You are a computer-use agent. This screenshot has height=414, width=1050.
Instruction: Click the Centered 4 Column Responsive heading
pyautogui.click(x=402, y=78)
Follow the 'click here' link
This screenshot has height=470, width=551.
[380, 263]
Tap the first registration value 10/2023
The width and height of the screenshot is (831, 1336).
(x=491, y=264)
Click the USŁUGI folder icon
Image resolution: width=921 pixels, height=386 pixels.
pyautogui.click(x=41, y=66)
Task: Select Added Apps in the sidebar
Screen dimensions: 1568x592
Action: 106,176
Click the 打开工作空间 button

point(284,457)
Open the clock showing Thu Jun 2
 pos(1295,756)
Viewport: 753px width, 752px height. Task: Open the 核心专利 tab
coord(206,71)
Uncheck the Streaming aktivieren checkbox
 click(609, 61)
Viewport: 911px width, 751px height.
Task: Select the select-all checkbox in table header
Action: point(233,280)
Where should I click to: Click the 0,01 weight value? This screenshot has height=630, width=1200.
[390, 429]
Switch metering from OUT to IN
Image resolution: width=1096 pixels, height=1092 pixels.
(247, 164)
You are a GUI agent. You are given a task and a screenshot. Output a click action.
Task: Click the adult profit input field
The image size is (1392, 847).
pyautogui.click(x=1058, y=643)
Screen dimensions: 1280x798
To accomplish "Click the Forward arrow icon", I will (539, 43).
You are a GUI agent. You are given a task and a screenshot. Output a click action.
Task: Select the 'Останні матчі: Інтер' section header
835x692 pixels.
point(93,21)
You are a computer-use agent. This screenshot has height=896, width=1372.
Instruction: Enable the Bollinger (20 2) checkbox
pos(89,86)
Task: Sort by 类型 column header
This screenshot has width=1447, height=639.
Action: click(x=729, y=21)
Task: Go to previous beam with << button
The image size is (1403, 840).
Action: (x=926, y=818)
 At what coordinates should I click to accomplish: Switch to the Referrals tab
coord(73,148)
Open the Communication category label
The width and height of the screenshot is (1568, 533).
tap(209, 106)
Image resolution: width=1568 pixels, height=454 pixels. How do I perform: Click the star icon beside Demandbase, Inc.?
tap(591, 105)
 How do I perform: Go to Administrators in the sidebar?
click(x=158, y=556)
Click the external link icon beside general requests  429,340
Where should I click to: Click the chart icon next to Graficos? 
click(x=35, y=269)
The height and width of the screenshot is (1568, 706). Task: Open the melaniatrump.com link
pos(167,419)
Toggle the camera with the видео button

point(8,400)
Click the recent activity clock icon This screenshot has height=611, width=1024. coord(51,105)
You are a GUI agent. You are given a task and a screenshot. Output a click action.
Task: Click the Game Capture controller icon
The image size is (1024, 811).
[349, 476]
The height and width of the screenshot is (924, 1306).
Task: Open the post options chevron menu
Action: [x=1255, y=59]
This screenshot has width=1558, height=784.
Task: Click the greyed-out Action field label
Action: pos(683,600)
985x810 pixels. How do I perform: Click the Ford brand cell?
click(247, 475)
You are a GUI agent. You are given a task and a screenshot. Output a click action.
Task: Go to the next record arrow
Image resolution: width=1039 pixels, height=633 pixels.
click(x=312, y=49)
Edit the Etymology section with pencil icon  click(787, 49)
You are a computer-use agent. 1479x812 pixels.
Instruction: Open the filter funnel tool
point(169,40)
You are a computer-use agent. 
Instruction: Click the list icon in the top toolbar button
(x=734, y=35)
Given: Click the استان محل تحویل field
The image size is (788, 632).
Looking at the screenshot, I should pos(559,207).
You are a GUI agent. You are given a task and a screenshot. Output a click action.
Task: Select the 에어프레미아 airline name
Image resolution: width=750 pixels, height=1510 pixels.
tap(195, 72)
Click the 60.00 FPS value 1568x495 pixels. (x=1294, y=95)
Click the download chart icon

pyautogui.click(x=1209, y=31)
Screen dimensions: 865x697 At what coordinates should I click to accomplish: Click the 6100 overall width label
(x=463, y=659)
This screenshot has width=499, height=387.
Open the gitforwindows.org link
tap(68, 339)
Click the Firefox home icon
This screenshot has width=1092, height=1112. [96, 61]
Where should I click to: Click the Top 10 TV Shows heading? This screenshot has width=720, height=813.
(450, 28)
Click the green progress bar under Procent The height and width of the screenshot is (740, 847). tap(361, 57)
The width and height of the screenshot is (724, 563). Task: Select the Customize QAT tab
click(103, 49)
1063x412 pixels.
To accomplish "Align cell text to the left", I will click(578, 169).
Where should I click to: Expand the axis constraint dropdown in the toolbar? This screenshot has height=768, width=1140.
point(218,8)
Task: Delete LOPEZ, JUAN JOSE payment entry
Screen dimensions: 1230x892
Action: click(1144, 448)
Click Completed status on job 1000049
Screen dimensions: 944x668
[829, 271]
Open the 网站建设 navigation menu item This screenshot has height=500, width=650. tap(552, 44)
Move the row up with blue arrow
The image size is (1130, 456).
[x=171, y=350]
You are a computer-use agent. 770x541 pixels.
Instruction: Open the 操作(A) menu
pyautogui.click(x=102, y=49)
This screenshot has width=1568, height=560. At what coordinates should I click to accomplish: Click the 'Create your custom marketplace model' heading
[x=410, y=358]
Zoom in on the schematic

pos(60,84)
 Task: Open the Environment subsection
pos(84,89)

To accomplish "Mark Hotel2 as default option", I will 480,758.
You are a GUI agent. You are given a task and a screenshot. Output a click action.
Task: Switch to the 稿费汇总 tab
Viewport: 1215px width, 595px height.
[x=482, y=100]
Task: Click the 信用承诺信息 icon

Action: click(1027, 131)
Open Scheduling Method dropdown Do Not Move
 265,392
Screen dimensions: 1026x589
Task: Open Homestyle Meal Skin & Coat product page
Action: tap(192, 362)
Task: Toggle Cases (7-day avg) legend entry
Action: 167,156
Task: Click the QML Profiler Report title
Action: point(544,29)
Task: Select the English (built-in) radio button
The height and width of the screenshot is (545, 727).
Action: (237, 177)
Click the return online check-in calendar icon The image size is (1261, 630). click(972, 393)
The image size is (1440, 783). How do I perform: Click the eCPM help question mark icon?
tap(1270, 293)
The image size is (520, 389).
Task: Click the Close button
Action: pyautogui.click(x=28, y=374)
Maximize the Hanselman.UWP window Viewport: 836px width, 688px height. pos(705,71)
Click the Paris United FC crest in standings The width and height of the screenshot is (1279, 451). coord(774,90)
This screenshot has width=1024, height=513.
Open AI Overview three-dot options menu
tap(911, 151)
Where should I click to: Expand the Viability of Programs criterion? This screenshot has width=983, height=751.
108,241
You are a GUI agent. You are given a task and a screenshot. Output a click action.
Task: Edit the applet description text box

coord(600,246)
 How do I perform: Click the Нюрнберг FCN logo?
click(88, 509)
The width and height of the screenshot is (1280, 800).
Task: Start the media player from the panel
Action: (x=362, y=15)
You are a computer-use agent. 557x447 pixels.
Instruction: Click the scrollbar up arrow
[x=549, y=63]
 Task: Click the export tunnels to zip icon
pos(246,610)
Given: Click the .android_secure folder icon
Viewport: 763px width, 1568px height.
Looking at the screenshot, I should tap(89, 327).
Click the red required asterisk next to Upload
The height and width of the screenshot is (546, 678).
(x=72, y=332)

───

TASK BRIEF:
Each line above needs to be written out again exactly.

ANSWER SECTION:
You are a computer-use agent. This screenshot has height=414, width=1050.
Instruction: Click the Centered 4 Column Responsive heading
pyautogui.click(x=402, y=78)
Follow the 'click here' link
This screenshot has height=470, width=551.
[380, 263]
Tap the first registration value 10/2023
The width and height of the screenshot is (831, 1336).
(x=491, y=264)
Click the USŁUGI folder icon
Image resolution: width=921 pixels, height=386 pixels.
pyautogui.click(x=41, y=66)
Task: Select Added Apps in the sidebar
Screen dimensions: 1568x592
Action: 106,176
Click the 打开工作空间 button

point(284,457)
Open the clock showing Thu Jun 2
 pos(1295,756)
Viewport: 753px width, 752px height. Task: Open the 核心专利 tab
coord(206,71)
Uncheck the Streaming aktivieren checkbox
 click(609, 61)
Viewport: 911px width, 751px height.
Task: Select the select-all checkbox in table header
Action: point(233,280)
Where should I click to: Click the 0,01 weight value? This screenshot has height=630, width=1200.
[390, 429]
Switch metering from OUT to IN
Image resolution: width=1096 pixels, height=1092 pixels.
(247, 164)
You are a GUI agent. You are given a task and a screenshot. Output a click action.
Task: Click the adult profit input field
The image size is (1392, 847).
pyautogui.click(x=1058, y=643)
Screen dimensions: 1280x798
To accomplish "Click the Forward arrow icon", I will (539, 43).
You are a GUI agent. You are given a task and a screenshot. Output a click action.
Task: Select the 'Останні матчі: Інтер' section header
835x692 pixels.
point(93,21)
You are a computer-use agent. This screenshot has height=896, width=1372.
Instruction: Enable the Bollinger (20 2) checkbox
pos(89,86)
Task: Sort by 类型 column header
This screenshot has width=1447, height=639.
Action: click(x=729, y=21)
Task: Go to previous beam with << button
The image size is (1403, 840).
Action: (x=926, y=818)
 At what coordinates should I click to accomplish: Switch to the Referrals tab
coord(73,148)
Open the Communication category label
The width and height of the screenshot is (1568, 533).
tap(209, 106)
Image resolution: width=1568 pixels, height=454 pixels. How do I perform: Click the star icon beside Demandbase, Inc.?
tap(591, 105)
 How do I perform: Go to Administrators in the sidebar?
click(x=158, y=556)
Click the external link icon beside general requests  429,340
Where should I click to: Click the chart icon next to Graficos? 
click(x=35, y=269)
The height and width of the screenshot is (1568, 706). Task: Open the melaniatrump.com link
pos(167,419)
Toggle the camera with the видео button

point(8,400)
Click the recent activity clock icon This screenshot has height=611, width=1024. coord(51,105)
You are a GUI agent. You are given a task and a screenshot. Output a click action.
Task: Click the Game Capture controller icon
The image size is (1024, 811).
[349, 476]
The height and width of the screenshot is (924, 1306).
Task: Open the post options chevron menu
Action: [x=1255, y=59]
This screenshot has width=1558, height=784.
Task: Click the greyed-out Action field label
Action: pos(683,600)
985x810 pixels. How do I perform: Click the Ford brand cell?
click(247, 475)
You are a GUI agent. You are given a task and a screenshot. Output a click action.
Task: Go to the next record arrow
Image resolution: width=1039 pixels, height=633 pixels.
click(x=312, y=49)
Edit the Etymology section with pencil icon  click(787, 49)
You are a computer-use agent. 1479x812 pixels.
Instruction: Open the filter funnel tool
point(169,40)
You are a computer-use agent. 
Instruction: Click the list icon in the top toolbar button
(x=734, y=35)
Given: Click the استان محل تحویل field
The image size is (788, 632).
Looking at the screenshot, I should pos(559,207).
You are a GUI agent. You are given a task and a screenshot. Output a click action.
Task: Select the 에어프레미아 airline name
Image resolution: width=750 pixels, height=1510 pixels.
tap(195, 72)
Click the 60.00 FPS value 1568x495 pixels. (x=1294, y=95)
Click the download chart icon

pyautogui.click(x=1209, y=31)
Screen dimensions: 865x697 At what coordinates should I click to accomplish: Click the 6100 overall width label
(x=463, y=659)
This screenshot has width=499, height=387.
Open the gitforwindows.org link
tap(68, 339)
Click the Firefox home icon
This screenshot has width=1092, height=1112. [96, 61]
Where should I click to: Click the Top 10 TV Shows heading? This screenshot has width=720, height=813.
(450, 28)
Click the green progress bar under Procent The height and width of the screenshot is (740, 847). tap(361, 57)
The width and height of the screenshot is (724, 563). Task: Select the Customize QAT tab
click(103, 49)
1063x412 pixels.
To accomplish "Align cell text to the left", I will click(578, 169).
Where should I click to: Expand the axis constraint dropdown in the toolbar? This screenshot has height=768, width=1140.
point(218,8)
Task: Delete LOPEZ, JUAN JOSE payment entry
Screen dimensions: 1230x892
Action: click(1144, 448)
Click Completed status on job 1000049
Screen dimensions: 944x668
[829, 271]
Open the 网站建设 navigation menu item This screenshot has height=500, width=650. tap(552, 44)
Move the row up with blue arrow
The image size is (1130, 456).
[x=171, y=350]
You are a computer-use agent. 770x541 pixels.
Instruction: Open the 操作(A) menu
pyautogui.click(x=102, y=49)
This screenshot has width=1568, height=560. At what coordinates should I click to accomplish: Click the 'Create your custom marketplace model' heading
[x=410, y=358]
Zoom in on the schematic

pos(60,84)
 Task: Open the Environment subsection
pos(84,89)

To accomplish "Mark Hotel2 as default option", I will 480,758.
You are a GUI agent. You are given a task and a screenshot. Output a click action.
Task: Switch to the 稿费汇总 tab
Viewport: 1215px width, 595px height.
[x=482, y=100]
Task: Click the 信用承诺信息 icon

Action: click(1027, 131)
Open Scheduling Method dropdown Do Not Move
 265,392
Screen dimensions: 1026x589
Task: Open Homestyle Meal Skin & Coat product page
Action: tap(192, 362)
Task: Toggle Cases (7-day avg) legend entry
Action: 167,156
Task: Click the QML Profiler Report title
Action: point(544,29)
Task: Select the English (built-in) radio button
The height and width of the screenshot is (545, 727).
Action: (237, 177)
Click the return online check-in calendar icon The image size is (1261, 630). click(972, 393)
The image size is (1440, 783). How do I perform: Click the eCPM help question mark icon?
tap(1270, 293)
The image size is (520, 389).
Task: Click the Close button
Action: pyautogui.click(x=28, y=374)
Maximize the Hanselman.UWP window Viewport: 836px width, 688px height. pos(705,71)
Click the Paris United FC crest in standings The width and height of the screenshot is (1279, 451). coord(774,90)
This screenshot has width=1024, height=513.
Open AI Overview three-dot options menu
tap(911, 151)
Where should I click to: Expand the Viability of Programs criterion? This screenshot has width=983, height=751.
108,241
You are a GUI agent. You are given a task and a screenshot. Output a click action.
Task: Edit the applet description text box

coord(600,246)
 How do I perform: Click the Нюрнберг FCN logo?
click(88, 509)
The width and height of the screenshot is (1280, 800).
Task: Start the media player from the panel
Action: (x=362, y=15)
You are a computer-use agent. 557x447 pixels.
Instruction: Click the scrollbar up arrow
[x=549, y=63]
 Task: Click the export tunnels to zip icon
pos(246,610)
Given: Click the .android_secure folder icon
Viewport: 763px width, 1568px height.
Looking at the screenshot, I should tap(89, 327).
Click the red required asterisk next to Upload
The height and width of the screenshot is (546, 678).
(x=72, y=332)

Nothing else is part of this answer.